## REQUIRED WORK
When the line containing "Where should I click to: Click insert" is found in the data below, copy it and each line after it through the line containing "Given: Disable horizontal flip checkbox", exactly and with no others.
** THE DATA follows **
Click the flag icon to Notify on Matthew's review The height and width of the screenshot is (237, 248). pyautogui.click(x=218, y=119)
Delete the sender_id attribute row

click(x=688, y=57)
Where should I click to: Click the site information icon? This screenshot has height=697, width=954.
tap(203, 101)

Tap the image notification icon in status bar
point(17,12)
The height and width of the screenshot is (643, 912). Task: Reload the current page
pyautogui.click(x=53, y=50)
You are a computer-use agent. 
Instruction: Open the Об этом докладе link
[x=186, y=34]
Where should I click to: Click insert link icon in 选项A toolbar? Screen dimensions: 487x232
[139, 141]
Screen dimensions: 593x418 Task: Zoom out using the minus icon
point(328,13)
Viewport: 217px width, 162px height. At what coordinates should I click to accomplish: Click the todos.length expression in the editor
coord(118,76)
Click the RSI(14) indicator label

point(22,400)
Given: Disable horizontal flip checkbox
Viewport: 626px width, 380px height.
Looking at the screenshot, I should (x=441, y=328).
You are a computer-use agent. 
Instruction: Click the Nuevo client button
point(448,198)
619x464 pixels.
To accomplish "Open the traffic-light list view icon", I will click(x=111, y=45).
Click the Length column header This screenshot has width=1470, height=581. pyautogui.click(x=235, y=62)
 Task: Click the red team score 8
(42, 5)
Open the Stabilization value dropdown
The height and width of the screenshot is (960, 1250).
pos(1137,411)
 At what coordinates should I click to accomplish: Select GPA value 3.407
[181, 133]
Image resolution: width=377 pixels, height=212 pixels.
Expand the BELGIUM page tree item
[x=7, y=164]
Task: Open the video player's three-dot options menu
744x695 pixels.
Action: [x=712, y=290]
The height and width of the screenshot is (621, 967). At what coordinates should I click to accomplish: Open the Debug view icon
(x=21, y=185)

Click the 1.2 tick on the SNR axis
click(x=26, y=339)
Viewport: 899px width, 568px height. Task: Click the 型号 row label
** End of THE DATA **
## EXERCISE RESPONSE
Where should I click to: Click insert link icon in 选项A toolbar? Screen dimensions: 487x232
[139, 141]
Screen dimensions: 593x418 Task: Zoom out using the minus icon
point(328,13)
Viewport: 217px width, 162px height. At what coordinates should I click to accomplish: Click the todos.length expression in the editor
coord(118,76)
Click the RSI(14) indicator label

point(22,400)
Given: Disable horizontal flip checkbox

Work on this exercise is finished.